Review

“Home”: Chichester Festival Theatre

Jeremy Malies in West Sussex
14 October 2021

David Storey’s amazing play Home has been produced by the Chichester Festival Theatre as part of its autumn season. It’s an unforgiving, dense piece of writing that can easily become turgid if not handled skilfully.

 

Donna Croll, Daniel Cerqueira, Hayley Carmichael and John Mackay.
Photo credit: Helen Maybanks.

 

Go into the piece with no research and you’ll be confronted by two seemingly affluent gentlemen in slacks and tweeds walking terraces that overlook extensive gardens. They appear to be casual or new acquaintances and are swapping inconsequential anecdotes. The setting could be a bowling club or a hotel in nearby Worthing, but something seems not quite right.

This is only partially a plot spoiler; the play is misunderstood and overlooked but does get occasional revivals including a perhaps definitive production at the Arcola Theatre in east London in 2013. Depending on how attentive and sharp you are (the first time I saw it the penny dropped belatedly as if through treacle), it becomes clear that the men are in an asylum. It may be a secured institution, but one of the alarming aspects of this mysterious play is that the characters are eerily normal. Wasn’t it Virginia Woolf who said that insanity is never far away for any of us, and a bout of it can be cathartic?

The scope is one day in the lives of five residents during which their shattered expectations are laid bare within the rubric of their existence which is the meal schedule at their institution.

The actors speak almost entirely in platitudes, and Storey gives them little but hazy, circuitous reminiscences. Speeches by Jack (John Mackay) are non-sequiturs such as, “Musicians, of course, are a strange breed altogether . . . Have you noticed how the best of them have very curly hair?” For the actor this is a challenge since there is no logical emotional journey, and even Ralph Richardson confessed that his prodigious technical resources were stretched in the premiere at the Royal Court in 1970. Mackay is equal to the demands made on him and is particularly affecting in his inept, infantile version of the three-card trick that underlines how the character has largely regressed into childhood.

 

Donna Croll, Hayley Carmichael, Daniel Cerqueira and John Mackay.
Photo credit: Helen Maybanks.

 

In the second half, the men are joined by two female residents. Daniel Cerqueira (Harry) becomes an excruciating bag of nerves as he dredges up a reserve of gallantry to lavish on would-be suicide Kathleen (Hayley Carmichael) whose loud, open-legged vulgarity stresses the extreme fragility of those around her. Carmichael, herself a respected theatre director, throws the piece back into the ‘70s by performing in what I took as sustained Barbara Windsor tones. Doña Crol (Marjorie) is compelling as the one judgemental character ready to expose what she imagines to be the numerous skeletons in Harry’s psychological cupboard.

Home is a sombre piece dealing with the debilitating effects of mental illness and the indignities suffered by many in the largescale institutions of the 1960s.
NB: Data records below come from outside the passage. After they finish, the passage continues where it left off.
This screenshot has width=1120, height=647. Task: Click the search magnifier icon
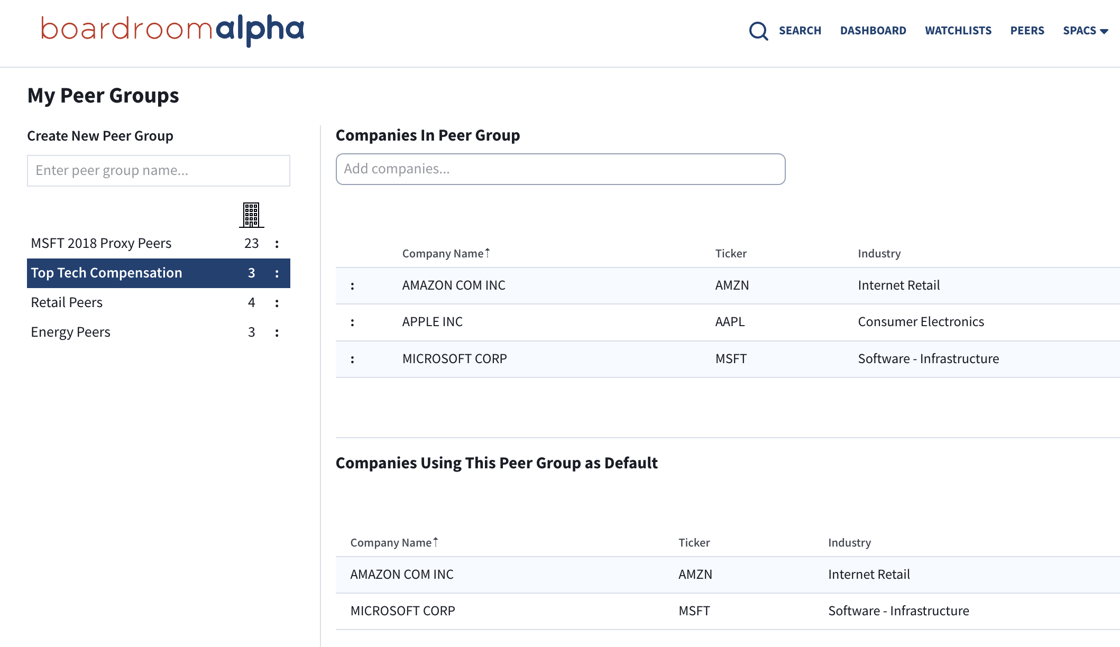759,31
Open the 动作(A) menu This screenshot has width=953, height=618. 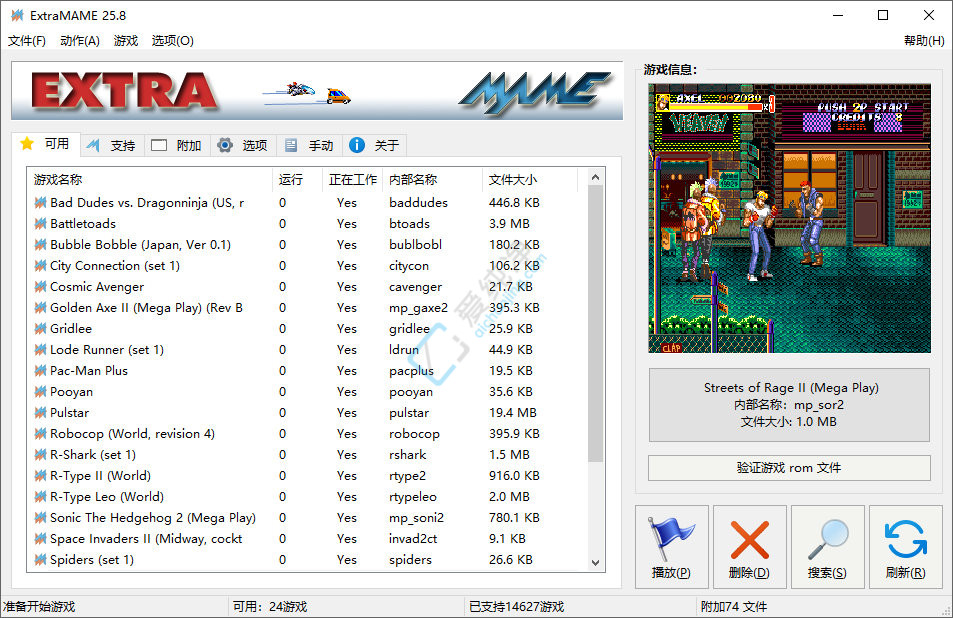click(80, 41)
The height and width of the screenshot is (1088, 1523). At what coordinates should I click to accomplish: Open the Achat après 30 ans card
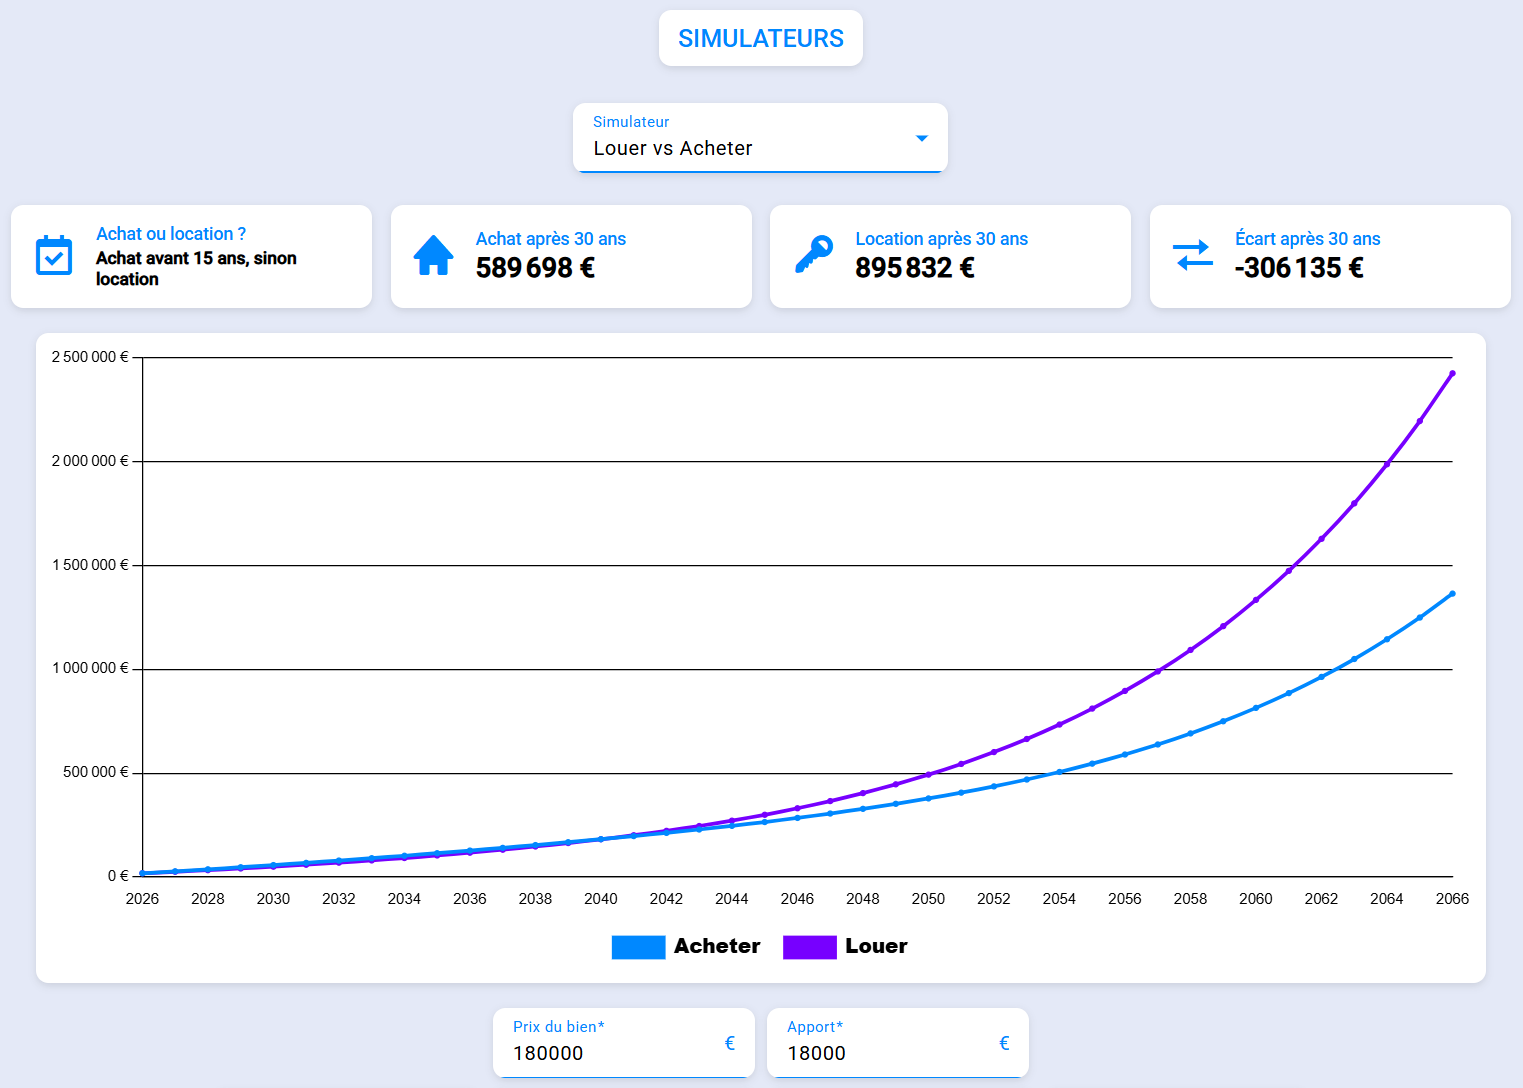[571, 256]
The only slight clue as to period is the revelation from Harry’s newspaper that nuclear war may be looming, though with China currently flexing its muscles in the western Pacific even this comes across as current.
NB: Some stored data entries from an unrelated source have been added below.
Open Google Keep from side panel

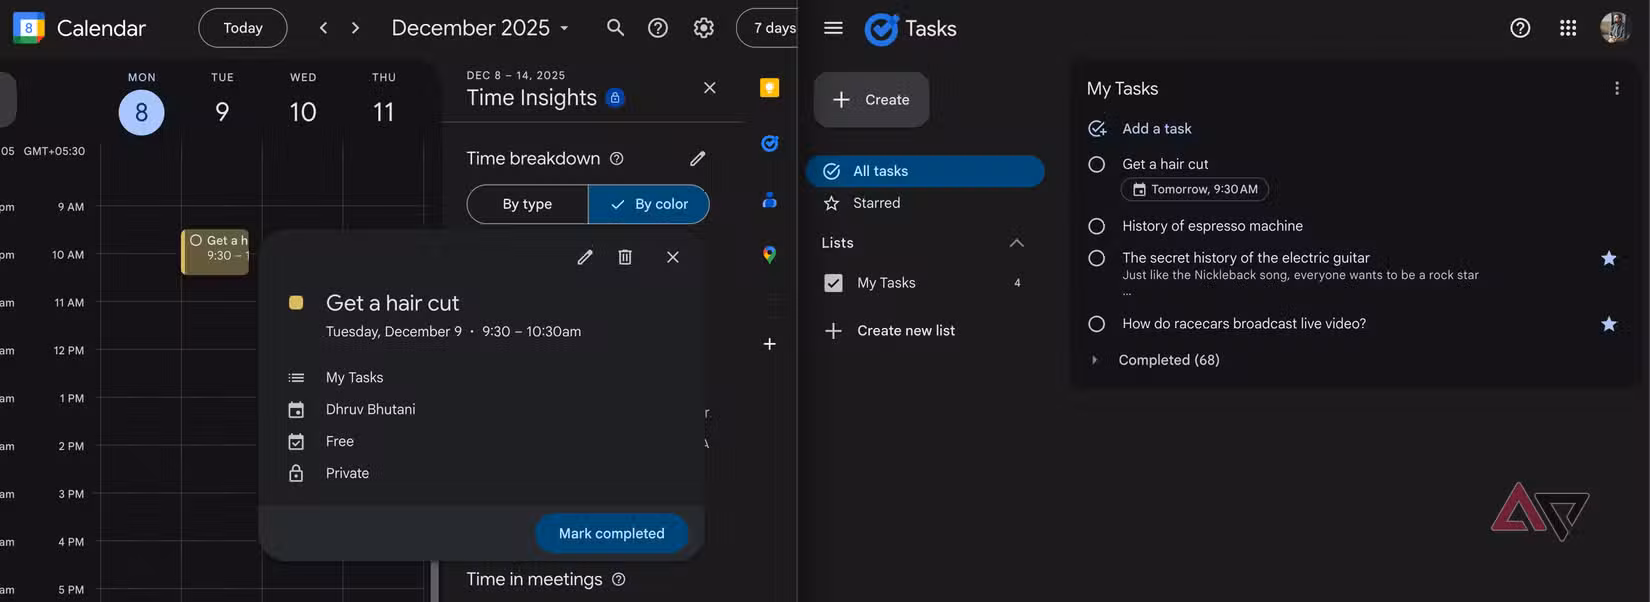769,88
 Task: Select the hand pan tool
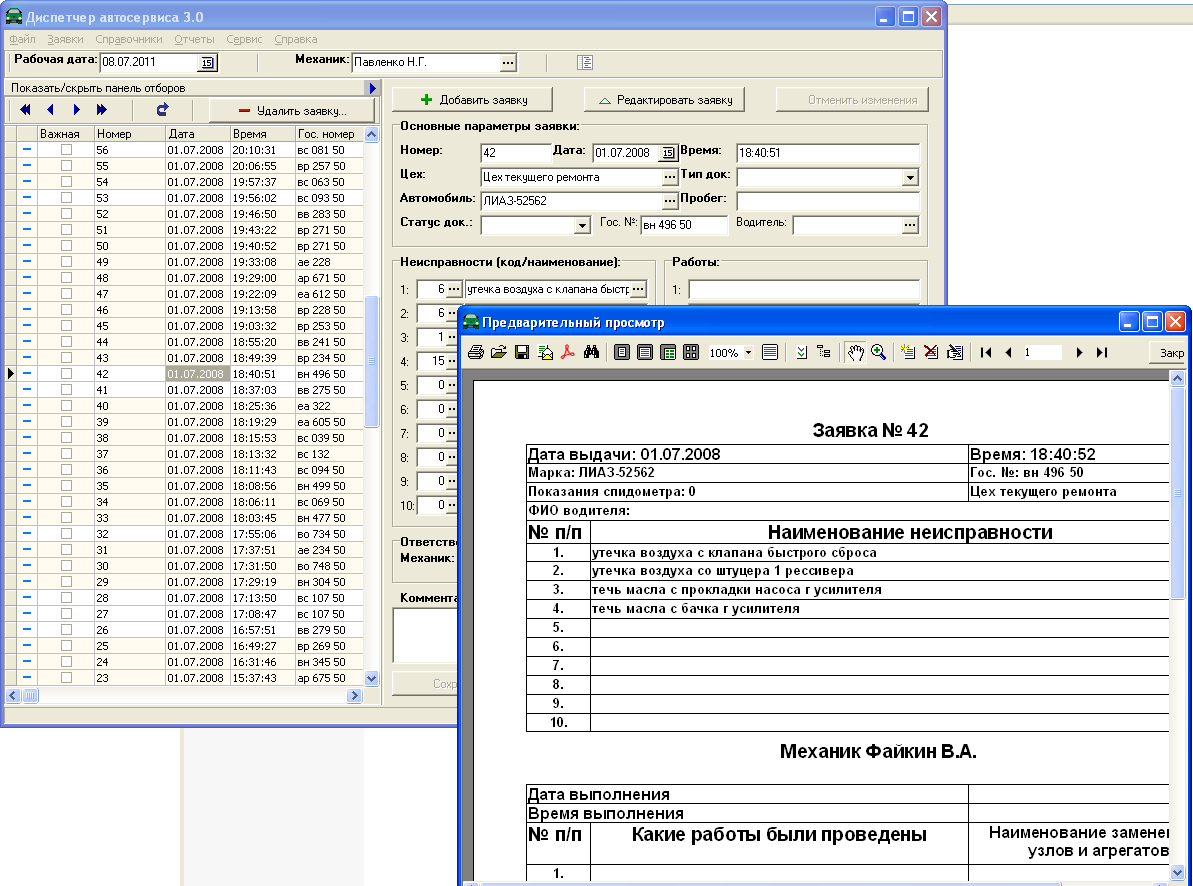point(855,353)
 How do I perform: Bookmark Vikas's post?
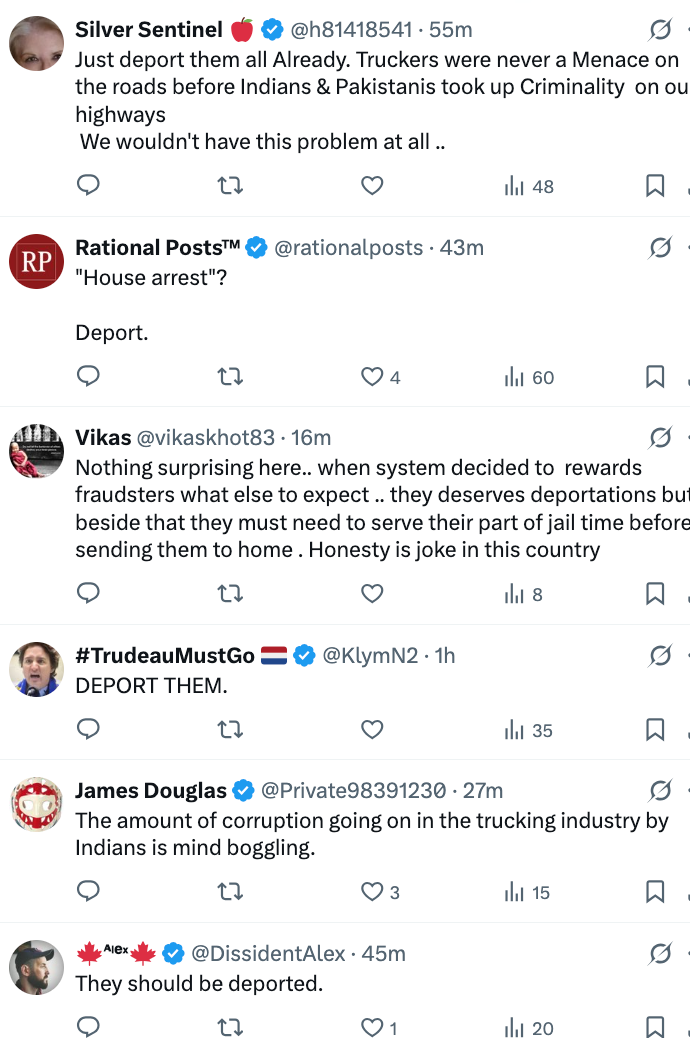tap(655, 594)
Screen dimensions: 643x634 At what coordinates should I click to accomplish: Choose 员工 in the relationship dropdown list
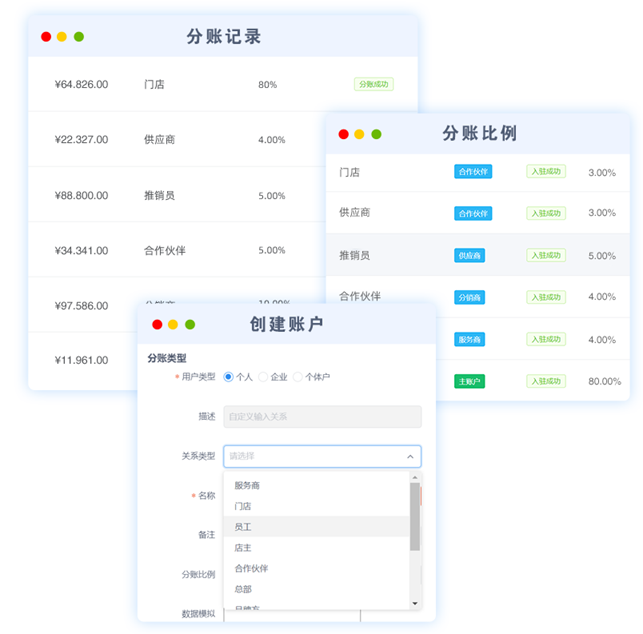(x=243, y=526)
Director Josh Roche achieves a wonderful spare quality in the whole undertaking which somehow emphasizes the iron discipline of the asylum that lurks beneath the waterline. The exception to this is the teeming abundance of Sophie Thomas’ set with the garden conveying a sense of freedom and the plants apparently becoming more profuse as the action progresses. Alex Musgrave’s lighting has low slants of sun setting the flower beds alight. I took the struggle between the flowers and the weeds as a metaphor for the assault on the characters’ senses by mental illness. Unlike, say, One Flew Over the Cuckoo’s Nest, The Changeling, and Marat/Sade where nurses step in to restore order, the regime of the asylum is only hinted at, and we never see staff.

 

Clockwise: Donna Croll, John Mackay, Daniel Cerqueira and John Mackay.
Photo credit: Helen Maybanks.

 

Roche and his cast prove adept with the humour – always to the fore in Storey’s work despite the forbidding plotlines – and there are moments of high comedy such as Kathleen’s suggestion that married couples should meet only once a fortnight: “It’s ridiculous living together – not human!” There is a walk-on role for Leon Annor as Arthur, a former professional wrestler who comes across as manic and has probably been lobotomized.
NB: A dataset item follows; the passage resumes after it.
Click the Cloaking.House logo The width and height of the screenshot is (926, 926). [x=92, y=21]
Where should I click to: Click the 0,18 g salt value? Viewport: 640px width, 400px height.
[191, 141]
Some have seen prescience in the play about the SARS-CoV-2 pandemic. I don’t subscribe to this other than one of the themes being gestures of solidarity and kindness between subsets of people in difficult times, indeed a code of honour.

I’ve rarely been so upset in a theatre (in the positive sense of drama challenging me and making me more thoughtful) than when shuffling past Cerqueira who remains prone and whimpering at the front of the stage in the interval. I believe in him utterly, and the urge to break the fourth wall is almost overpowering. It’s engrossing and often disturbing. In 23 years of writing for this magazine and its predecessor Plays International I can’t remember being so moved.